Operation of FEDs usually includes operable coupling a voltage between the extraction electrode and a reference potential and operable connecting the electron emitter to the reference potential. Alternatively, the extraction electrode may be operable coupled between the electron emitter and the reference potential. In order to effect modulated electron emission it is possible to provide an extraction electrode potential in concert with a variable electron emitter potential.
A common operational shortcoming of FEDs is that the electron emission occurs during the period of application of modulating signals only. Attempts to overcome this shortcoming have not been operationally enabling.
Accordingly, a need exists for a method of operating electron's emission independing in parts or all from technical date of field emission cathodes and enabling to operate flow of electrons in vacuum.
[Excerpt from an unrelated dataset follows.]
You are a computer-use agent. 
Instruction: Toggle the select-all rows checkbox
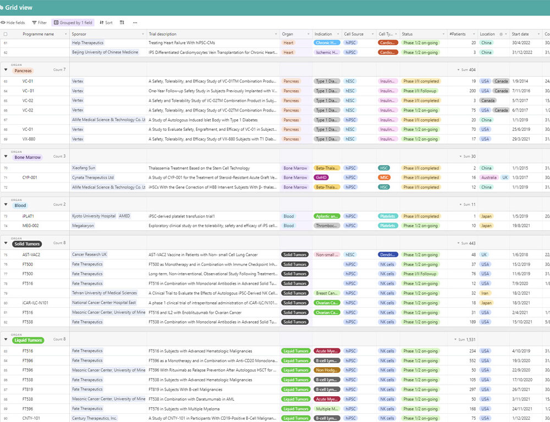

Field emission vacuum microtubes are also known. Vacuum tube technology typically relied upon electron emission as induced through provision of a heated cathode. More recently, solid-state devices have been proposed wherein electron emission activity occurs in conjunction with a cold cathode. The advantages of the latter technology are significant, and include rapid switching capabilities and resistance to electromagnetic pulse phenomena.
Flat panel field emission displays are also known in the art. The displays typically include electron emitters emitting electrons, extraction electrodes, proximally disposed with respect to the electron emitters, and anodes for collecting at least some of any emitted electrons with a layer of cathodoluminescent material (phosphor) that is deposited on the back side of the viewing area of the display.
Notwithstanding the anticipated advantages of solid-state field emission devices, a number of problems are currently faced that inhibit wide spread application of this technology. One problem relates to unable manufacturability of such devices. Current non-planar configurations for these devices require the construction, at a microscopic level, of emitter cones, through a layer by layer deposition process, is proving a significant challenge to today's manufacturing capability. Planar configured devices have also been suggested, which devices will apparently be significantly easier to manufacture. Such planar configurations, however, will not necessarily be suited for all hoped for applications.
Accordingly, a need exists for the FEDs that can be readily manufactured using known manufacturing techniques, and that yields the devices suitable for application in a variety of uses. Fabrication of the FEDs is also known and has, in general, led to nonuniform geometry of individual emitting cathodes in device arrays. Since electron emission is from the emitting cathodes, the non-uniform geometry of the individual emitting cathode typically causes non-uniform emission of electrons and, hence destruction of emitting cathodes that emit excess electrons.
There is a need for method that provides for minimizing non-uniform electron emission from emitting cathodes.